Os resultados também apresentaram melhoras significativas nos níveis de ajustamento diádico, habilidades sociais conjugais pensamentos automáticos e crenças sobre o relacionamento e indicaram que baixos níveis de satisfação conjugal impacta nas interações do casal, bem como nas habilidades sociais na relação, corroborando dados da literatura (Del Prette, Villa, Freitas & Del Prette, 2008; Wagner & Falcke, 2001; Edmundson, 2005; Zordan, Falcke, & Wagner, 2009; Zordan, Wagner, & Mosmann, 2012; Sardinha, Falcone, & Ferreira, 2009; Machado, 2007).

Estes resultados reproduzem dados da literatura que associa ajustamento diádico e sintomas depressivos (Parker, Tambling, & Campbell, 2013; Kavitha, Rangan, & Nirmalan, 2014; South, Krueger, & Iacono, 2009; Sher, & Baucom, 2003), funcionamento conjugal e fatores de risco para a depressão (Whisman & Kaiser, 2008; Miller et al., 2013) e efeitos da depressão sobre a satisfação conjugal e habilidades de comunicação (Rehman, Ginting, Karimiha & Goodnight, 2010), nos quais, estão associados padrões de crenças e pensamentos automáticos (Parker, Tambling, & Campbell, 2013; Miller et al., 2013; Dozois et al., 2009; Beck, 2005; Dela Coleta, 1992).
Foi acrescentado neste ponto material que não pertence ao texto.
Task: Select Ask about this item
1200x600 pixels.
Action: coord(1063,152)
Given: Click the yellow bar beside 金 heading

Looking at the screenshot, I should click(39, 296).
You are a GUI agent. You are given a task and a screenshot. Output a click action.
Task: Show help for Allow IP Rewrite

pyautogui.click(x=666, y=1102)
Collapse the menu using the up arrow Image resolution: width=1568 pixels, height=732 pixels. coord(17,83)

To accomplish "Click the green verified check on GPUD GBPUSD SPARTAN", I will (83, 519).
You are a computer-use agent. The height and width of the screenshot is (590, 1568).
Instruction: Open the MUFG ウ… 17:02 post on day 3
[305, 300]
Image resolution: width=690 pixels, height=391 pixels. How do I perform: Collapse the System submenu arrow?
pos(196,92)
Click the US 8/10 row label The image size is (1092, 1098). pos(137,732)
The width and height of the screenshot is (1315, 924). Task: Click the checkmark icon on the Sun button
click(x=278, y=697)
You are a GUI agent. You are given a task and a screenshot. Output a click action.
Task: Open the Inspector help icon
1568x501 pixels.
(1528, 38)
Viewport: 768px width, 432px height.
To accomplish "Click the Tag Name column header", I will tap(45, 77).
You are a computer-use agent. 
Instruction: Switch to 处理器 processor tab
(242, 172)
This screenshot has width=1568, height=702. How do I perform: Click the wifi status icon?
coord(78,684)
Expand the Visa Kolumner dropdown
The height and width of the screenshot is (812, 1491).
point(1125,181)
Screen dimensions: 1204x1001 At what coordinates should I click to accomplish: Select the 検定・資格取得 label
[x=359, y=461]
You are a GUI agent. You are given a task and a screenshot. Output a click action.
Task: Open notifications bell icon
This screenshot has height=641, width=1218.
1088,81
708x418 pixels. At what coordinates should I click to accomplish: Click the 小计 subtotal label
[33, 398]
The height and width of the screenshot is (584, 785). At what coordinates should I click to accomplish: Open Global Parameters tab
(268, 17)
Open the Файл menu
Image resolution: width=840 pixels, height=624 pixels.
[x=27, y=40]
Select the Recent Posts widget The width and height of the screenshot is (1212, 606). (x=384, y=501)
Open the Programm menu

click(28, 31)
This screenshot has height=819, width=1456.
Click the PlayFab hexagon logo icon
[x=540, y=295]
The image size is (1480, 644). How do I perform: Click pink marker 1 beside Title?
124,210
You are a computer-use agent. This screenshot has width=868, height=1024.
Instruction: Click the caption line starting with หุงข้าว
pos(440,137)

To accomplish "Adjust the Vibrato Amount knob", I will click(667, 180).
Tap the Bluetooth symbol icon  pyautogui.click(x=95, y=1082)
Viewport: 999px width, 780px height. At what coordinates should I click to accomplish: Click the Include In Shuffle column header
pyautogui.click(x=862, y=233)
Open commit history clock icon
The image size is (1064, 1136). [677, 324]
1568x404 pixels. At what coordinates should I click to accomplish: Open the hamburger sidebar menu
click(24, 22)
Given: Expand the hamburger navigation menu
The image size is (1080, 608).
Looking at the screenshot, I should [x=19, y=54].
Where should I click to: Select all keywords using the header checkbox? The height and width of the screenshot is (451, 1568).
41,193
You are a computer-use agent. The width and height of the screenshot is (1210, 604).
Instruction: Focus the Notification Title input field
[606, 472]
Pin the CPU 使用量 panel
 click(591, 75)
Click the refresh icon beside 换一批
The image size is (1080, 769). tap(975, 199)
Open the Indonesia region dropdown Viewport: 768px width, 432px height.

De acordo com Kavitha, Rangan e Nirmalan (2014), Parker, Tambling e Campbell (2013), Baucom et al. (2011), Peçanha e Rangé (2008) e Dela Coleta (1992), cônjuges infelizes com as interações tendem a ter comportamentos mais

disfuncionais do que aqueles que estão satisfeitos com a forma de interação conjugal. Por outro lado, os casais que vivem em comportamentos ou atitudes disfuncionais tendem a ter déficits de habilidades comunicativas e de resolução de problemas, bem como apresentarem atitudes defensivas.

Um diferencial deste estudo está na avaliação destas relações antes e após a intervenção com TCC, pois mostra também os maiores impactos de mudanças após terapia com casais. Além disso, não foram encontradas pesquisas de intervenção desta modalidade que avaliaram a Satisfação Conjugal, Depressão, Ajustamento Diádico, Habilidades Soiciais Conjugais e Pensamentos Automáticos, bem como, demonstraram melhoras quanto as distorções a partir de técnicas cognitivo-comportamentais. Um dos pontos importantes em termos de limitações deste estudo está no tamanho da amostra, acredita-se que um “n” mais robusto poderia proporcionar dados diferentes. Também, não foram exploradas as distorções cognitivas além das HG e LP e as relações com as queixas apresentadas pelos participantes, o que pode ser relevante, pois a partir destas identificações pode-se intervir na modificação dos padrões de pensamentos específicos e melhorar não somente a satisfação na relação conjugal como também pode reduzir os níveis de sofrimento psíquico relacionados às distorções cognitivas.